- Opening Delimiter -

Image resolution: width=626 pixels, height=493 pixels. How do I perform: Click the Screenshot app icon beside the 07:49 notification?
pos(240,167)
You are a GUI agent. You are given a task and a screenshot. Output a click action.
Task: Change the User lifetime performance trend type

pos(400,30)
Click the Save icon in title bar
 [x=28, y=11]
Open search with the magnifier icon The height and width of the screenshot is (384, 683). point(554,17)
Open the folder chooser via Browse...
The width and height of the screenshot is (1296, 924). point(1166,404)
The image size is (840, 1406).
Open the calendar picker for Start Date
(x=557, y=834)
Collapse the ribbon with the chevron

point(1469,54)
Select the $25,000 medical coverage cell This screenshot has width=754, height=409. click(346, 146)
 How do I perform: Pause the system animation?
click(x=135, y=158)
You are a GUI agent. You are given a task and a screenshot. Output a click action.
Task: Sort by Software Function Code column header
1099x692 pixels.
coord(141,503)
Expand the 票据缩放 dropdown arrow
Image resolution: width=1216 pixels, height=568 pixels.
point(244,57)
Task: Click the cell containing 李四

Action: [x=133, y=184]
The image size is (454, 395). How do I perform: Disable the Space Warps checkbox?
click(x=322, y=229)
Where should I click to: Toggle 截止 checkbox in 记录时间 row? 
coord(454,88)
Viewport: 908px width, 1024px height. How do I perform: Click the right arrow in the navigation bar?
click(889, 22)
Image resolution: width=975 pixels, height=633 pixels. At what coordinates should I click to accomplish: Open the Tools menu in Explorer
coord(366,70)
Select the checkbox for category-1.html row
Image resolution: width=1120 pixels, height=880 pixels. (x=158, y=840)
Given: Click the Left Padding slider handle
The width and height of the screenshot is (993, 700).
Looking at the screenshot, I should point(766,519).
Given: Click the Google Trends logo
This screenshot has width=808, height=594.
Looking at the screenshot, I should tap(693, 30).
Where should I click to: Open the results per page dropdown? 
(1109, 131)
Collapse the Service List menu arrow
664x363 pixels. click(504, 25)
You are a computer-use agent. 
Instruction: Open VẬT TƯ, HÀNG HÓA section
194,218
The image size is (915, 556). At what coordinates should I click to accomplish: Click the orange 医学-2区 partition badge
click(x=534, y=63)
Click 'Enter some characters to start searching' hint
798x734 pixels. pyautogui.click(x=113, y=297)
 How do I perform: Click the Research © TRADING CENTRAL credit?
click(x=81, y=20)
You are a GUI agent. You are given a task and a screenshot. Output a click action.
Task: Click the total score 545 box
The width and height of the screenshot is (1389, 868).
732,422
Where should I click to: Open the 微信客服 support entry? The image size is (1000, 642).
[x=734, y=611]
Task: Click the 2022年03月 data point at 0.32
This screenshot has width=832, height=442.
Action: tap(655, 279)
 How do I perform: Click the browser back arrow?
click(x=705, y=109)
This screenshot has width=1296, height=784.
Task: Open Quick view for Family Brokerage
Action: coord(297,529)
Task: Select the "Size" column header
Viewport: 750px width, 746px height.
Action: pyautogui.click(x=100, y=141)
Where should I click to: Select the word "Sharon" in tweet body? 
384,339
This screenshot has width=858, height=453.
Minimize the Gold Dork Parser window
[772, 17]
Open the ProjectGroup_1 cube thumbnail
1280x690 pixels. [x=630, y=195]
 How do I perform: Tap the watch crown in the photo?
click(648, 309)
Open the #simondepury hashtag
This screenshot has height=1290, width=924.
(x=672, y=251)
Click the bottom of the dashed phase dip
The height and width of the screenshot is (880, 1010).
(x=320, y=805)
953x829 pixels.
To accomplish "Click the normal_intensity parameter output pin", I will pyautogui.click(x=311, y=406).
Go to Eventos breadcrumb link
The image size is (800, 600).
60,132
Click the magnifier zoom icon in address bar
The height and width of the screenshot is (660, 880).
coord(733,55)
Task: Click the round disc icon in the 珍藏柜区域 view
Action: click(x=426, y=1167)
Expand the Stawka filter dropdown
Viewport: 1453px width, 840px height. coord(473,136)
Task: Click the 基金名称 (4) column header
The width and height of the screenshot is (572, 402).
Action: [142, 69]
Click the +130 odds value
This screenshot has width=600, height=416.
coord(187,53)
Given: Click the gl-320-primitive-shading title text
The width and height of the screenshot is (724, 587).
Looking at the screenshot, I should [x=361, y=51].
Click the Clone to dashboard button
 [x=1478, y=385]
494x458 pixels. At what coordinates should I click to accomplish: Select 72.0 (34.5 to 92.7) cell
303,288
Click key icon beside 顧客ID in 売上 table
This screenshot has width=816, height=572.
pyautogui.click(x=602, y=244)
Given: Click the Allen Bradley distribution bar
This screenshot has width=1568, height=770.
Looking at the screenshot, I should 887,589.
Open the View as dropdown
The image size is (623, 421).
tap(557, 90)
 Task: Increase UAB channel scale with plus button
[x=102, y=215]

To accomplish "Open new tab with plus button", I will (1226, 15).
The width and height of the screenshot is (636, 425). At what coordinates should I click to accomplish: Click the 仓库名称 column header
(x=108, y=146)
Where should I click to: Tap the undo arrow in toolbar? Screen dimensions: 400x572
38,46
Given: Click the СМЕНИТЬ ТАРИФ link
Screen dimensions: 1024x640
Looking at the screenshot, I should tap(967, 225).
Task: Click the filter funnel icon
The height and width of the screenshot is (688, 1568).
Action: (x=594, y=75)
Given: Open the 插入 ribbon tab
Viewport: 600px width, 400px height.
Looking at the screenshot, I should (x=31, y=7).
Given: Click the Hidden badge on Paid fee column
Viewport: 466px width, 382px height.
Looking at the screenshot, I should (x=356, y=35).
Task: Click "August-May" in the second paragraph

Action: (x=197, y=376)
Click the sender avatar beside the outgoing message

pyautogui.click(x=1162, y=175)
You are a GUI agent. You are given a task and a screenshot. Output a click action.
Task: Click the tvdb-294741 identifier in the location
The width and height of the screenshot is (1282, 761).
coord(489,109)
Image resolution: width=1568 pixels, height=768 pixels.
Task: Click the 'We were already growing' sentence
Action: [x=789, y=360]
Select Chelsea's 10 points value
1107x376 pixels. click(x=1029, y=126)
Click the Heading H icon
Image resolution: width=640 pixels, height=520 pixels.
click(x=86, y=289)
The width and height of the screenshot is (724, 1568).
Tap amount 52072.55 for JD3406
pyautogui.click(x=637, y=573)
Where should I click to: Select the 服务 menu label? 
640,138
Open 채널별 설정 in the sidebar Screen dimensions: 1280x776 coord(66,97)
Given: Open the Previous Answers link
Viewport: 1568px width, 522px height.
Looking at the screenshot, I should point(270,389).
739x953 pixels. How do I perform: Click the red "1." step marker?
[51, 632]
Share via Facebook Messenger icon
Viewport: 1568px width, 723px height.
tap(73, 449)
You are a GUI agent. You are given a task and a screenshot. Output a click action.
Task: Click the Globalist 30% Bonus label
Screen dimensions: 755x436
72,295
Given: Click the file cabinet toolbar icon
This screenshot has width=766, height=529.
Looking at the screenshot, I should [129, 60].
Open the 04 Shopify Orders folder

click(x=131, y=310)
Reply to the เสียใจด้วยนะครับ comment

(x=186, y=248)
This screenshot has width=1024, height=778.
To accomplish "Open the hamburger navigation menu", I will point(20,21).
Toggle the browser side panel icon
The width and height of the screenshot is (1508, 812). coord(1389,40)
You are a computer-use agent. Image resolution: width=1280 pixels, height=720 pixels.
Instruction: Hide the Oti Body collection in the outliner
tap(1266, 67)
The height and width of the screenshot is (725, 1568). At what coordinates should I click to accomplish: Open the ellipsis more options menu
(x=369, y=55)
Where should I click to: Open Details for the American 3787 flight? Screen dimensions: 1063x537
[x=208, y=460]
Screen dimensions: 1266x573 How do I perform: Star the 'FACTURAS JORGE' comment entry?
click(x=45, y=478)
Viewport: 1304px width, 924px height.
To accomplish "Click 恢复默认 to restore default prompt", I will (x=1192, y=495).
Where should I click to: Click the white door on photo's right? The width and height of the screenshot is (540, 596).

- Closing Delimiter -

● **EXERCISE REQUIREMENTS**:
Go through the data and show each line that holds "will".

● **SOLUTION BELOW**:
To accomplish "Click the normal_intensity parameter output pin", I will pyautogui.click(x=311, y=406).
To accomplish "Open new tab with plus button", I will (1226, 15).
To accomplish "Open the hamburger navigation menu", I will point(20,21).
To accomplish "Click 恢复默认 to restore default prompt", I will (x=1192, y=495).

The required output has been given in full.